WordPress has reset 100,000 accounts as a precautionary measure

It was rather big news when earlier this week, it became known that up to 5 million Gmail usernames and their corresponding passwords were published over at a Russian Bitcoin forum. Google has continued to maintain that they have strong reason to believe that the security breach was none of their fault, but this does not mean that Gmail users should continue using the very same password as though nothing had changed. Automattic, the company that operates hosted blogging service WordPress.com, has taken the route of “better safe than sorry” to reveal that pre-emptive measures have been taken in order to secure thousands of its own accounts – and this is done by resetting 100,000 accounts which use a similar password as that found on the associated Gmail addresses.

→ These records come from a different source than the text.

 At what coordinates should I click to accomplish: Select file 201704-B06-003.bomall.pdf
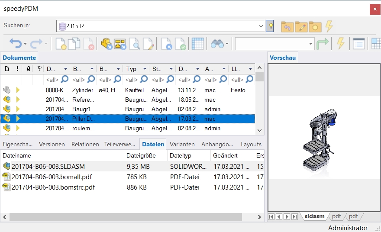[x=52, y=177]
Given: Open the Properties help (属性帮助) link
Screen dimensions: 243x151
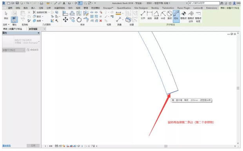Looking at the screenshot, I should [7, 146].
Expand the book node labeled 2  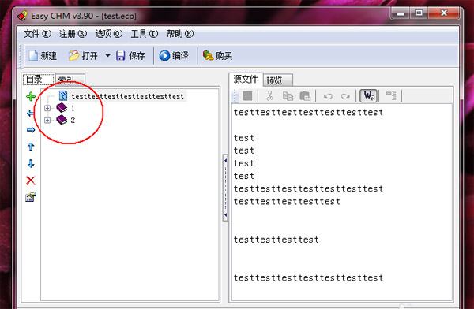pos(47,121)
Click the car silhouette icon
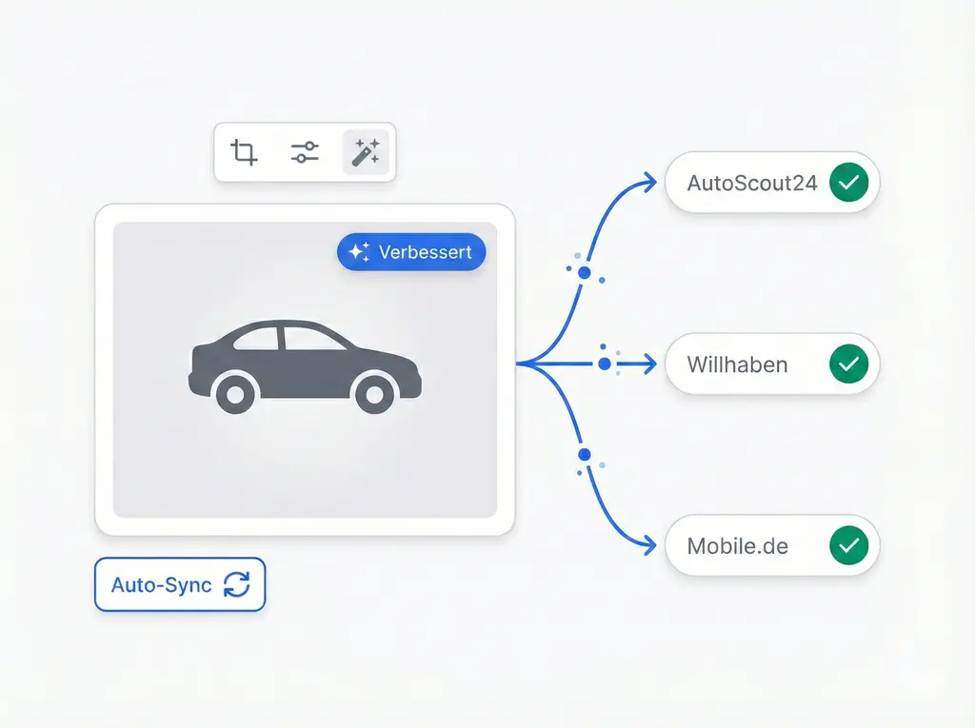 point(305,366)
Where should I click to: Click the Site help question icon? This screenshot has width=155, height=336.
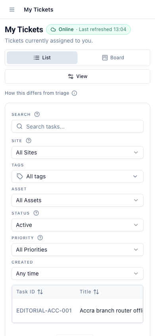(x=29, y=141)
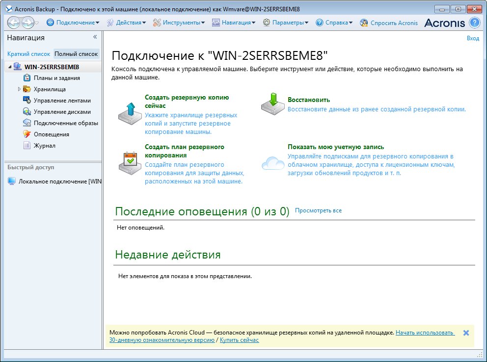Open the Параметры dropdown menu

pyautogui.click(x=286, y=23)
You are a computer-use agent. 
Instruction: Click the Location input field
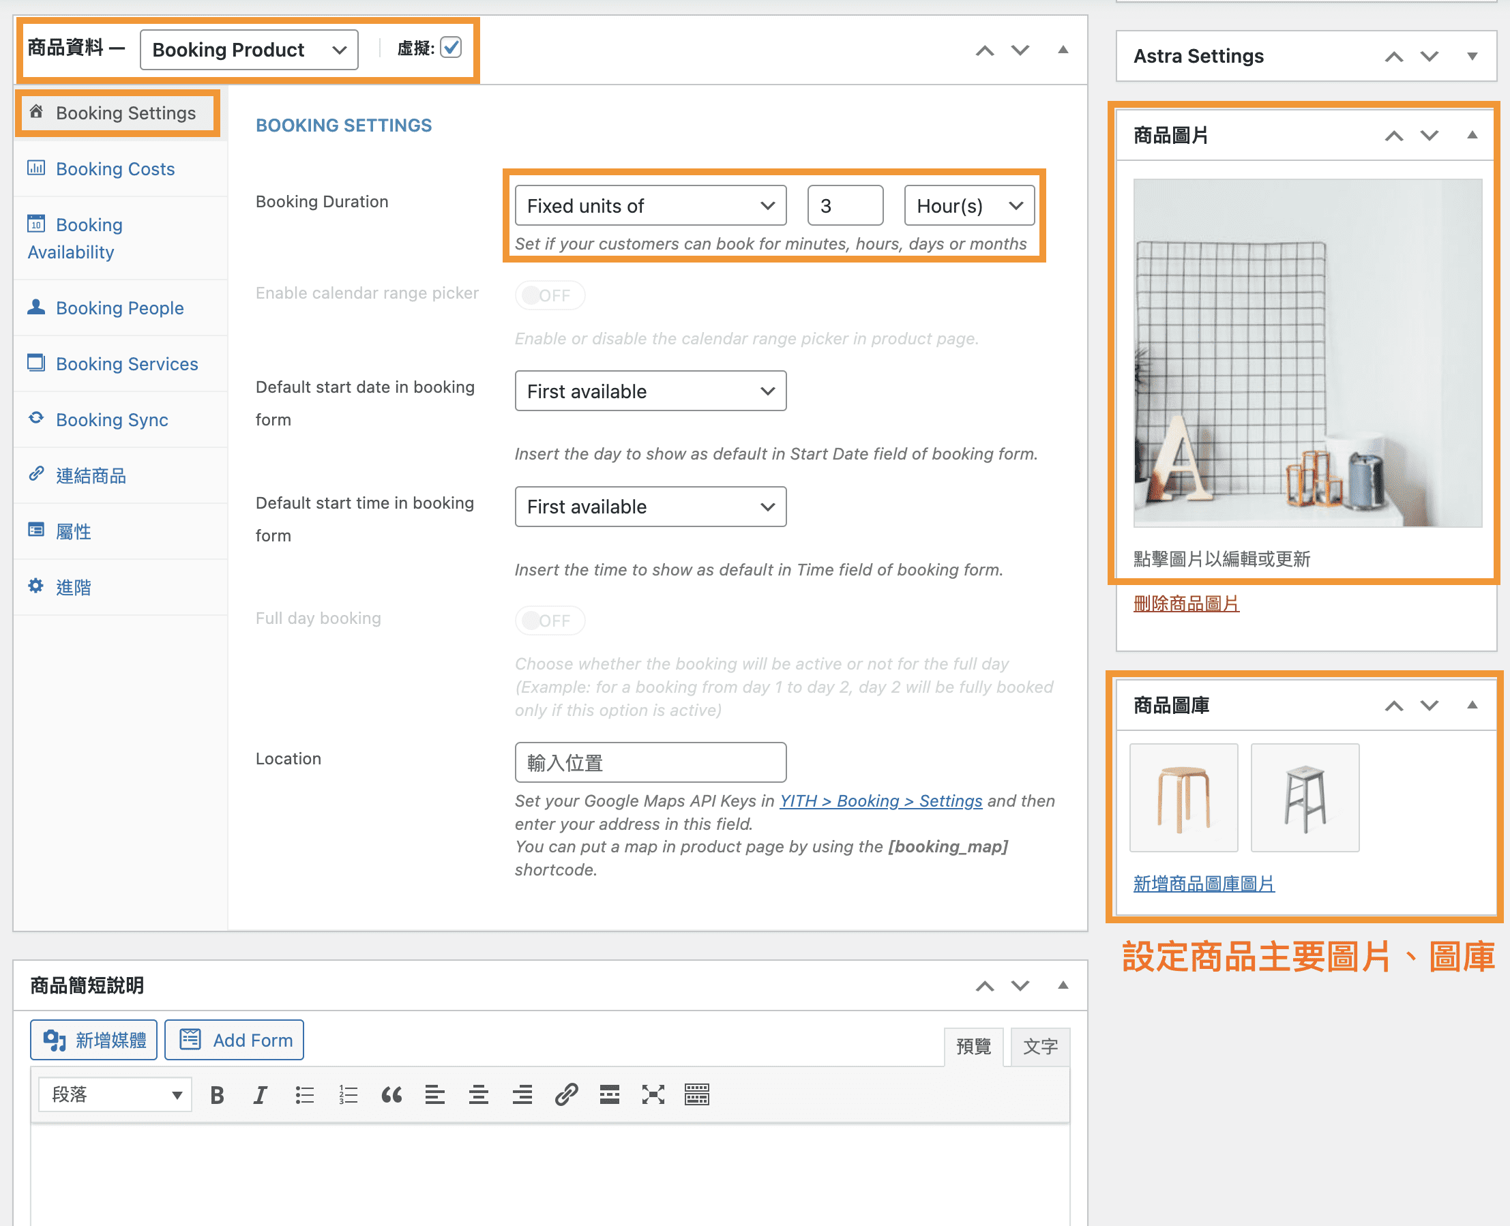[x=650, y=763]
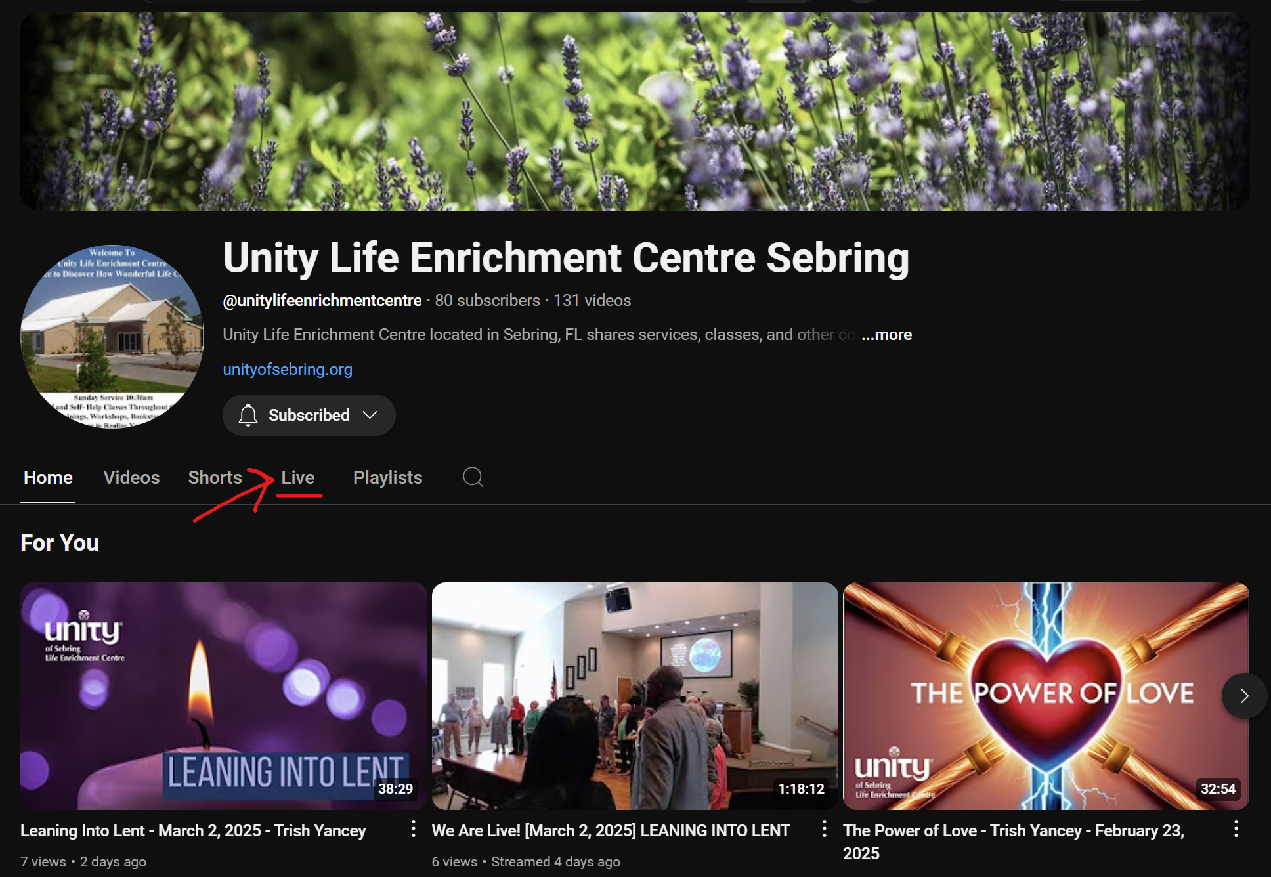Select the Playlists tab
The image size is (1271, 877).
pyautogui.click(x=387, y=477)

Earlier this week, news emerged that up to 5 million Gmail usernames and passwords were published to a Russian Bitcoin forum, though Google said that it didn’t believe any of it was the result of a security breach at its end. Now, Automattic, which operates hosted blogging service WordPress.com, has revealed it has taken pre-emptive measures to secure thousands of its own accounts. While the company’s quick to point out that the Gmail security breach is in no way connected to WordPress itself, given that a slew of emails on the list matched email addresses used by WordPress.com bloggers, it has reset 100,000 accounts that use the same password as the associated Gmail addresses on the list. “We also sent email notification of the password reset containing instructions for regaining access to the account,” explained Automattic’s Daryl Houston.” Those affected were asked to hit the Login button on the homepage and request a new password. If nothing else, this serves as a timely reminder that it’s never wise to use the same password across multiple online services. If one of your accounts its breached, this makes it infinitely easier for miscreants to cause you even more bother. To add an extra layer of security to your online accounts, it’s also worth checking if they support two-step verification – which WordPress.com actually does. Automattic revealed that it found 600,000 other matching email addresses on the leaked Gmail list, though these didn’t use the same passwords as their WordPress accounts, so weren’t reset.